CSTPR graduate student and Red Cross Red Crescent Climate Centre intern, Katie Chambers, and CU Environmental Engineering’s Sherri Cook were awarded the 2018 Research & Innovation (RIO) Seed Grant for their project “Resilient and Sustainable Sanitation Systems: Characteristics, Links, and Barriers”.

Resilient and Sustainable Sanitation Systems: Characteristics, Links, and Barriers
PI Sherri Cook, with these collaborators: CSTPR Director Max Boykoff, CSTPR Affiliate Amanda Carrico, Dr. Trisha Shrum

Globally, 2.3 billion people lack access to basic sanitation services, which results in serious negative impacts to human health, economic prosperity, and gender equality. Exacerbating this issue is that existing sanitation systems experience high failure rates, mostly due to (i) systems that are not sustainable, such as systems with single or integrated failures in the social, technical, economic, or institutional aspects; and (ii) systems that are not resilient, such as systems that are destroyed by natural disasters.

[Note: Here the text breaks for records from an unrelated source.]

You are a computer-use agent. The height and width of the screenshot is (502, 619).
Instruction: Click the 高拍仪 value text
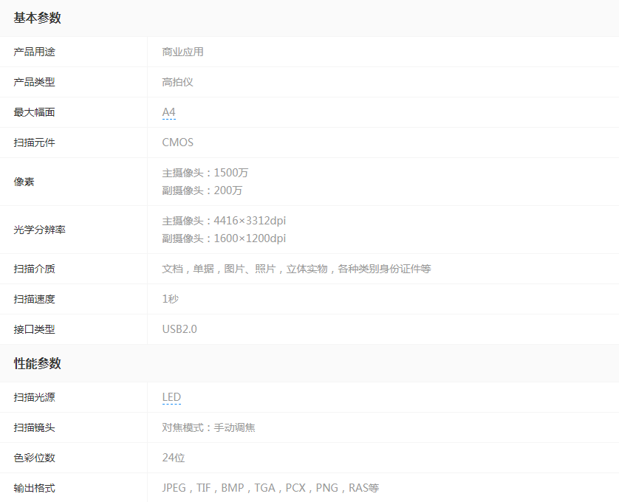177,81
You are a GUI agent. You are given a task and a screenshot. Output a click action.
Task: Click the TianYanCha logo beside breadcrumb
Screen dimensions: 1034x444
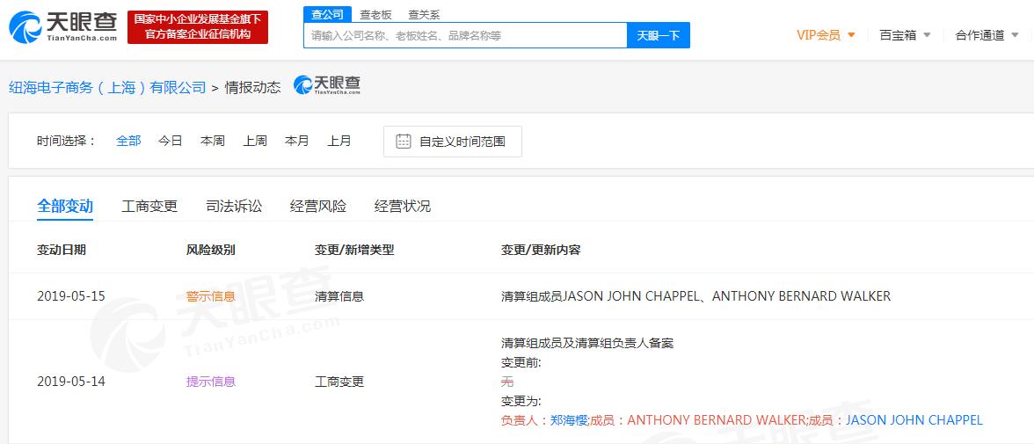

While there is growing research linking together the various dimensions of sanitation system sustainability, literature has called for more research to better understand characteristics of system resilience to plan for and adapt to climate change. The seed grant will provide funding to evaluate the social, economic, and technical characteristics of resilient sanitation systems and to integrate this work with existing sustainability research to develop strategies and recommendations to increase access to and long-term performance of sanitation systems.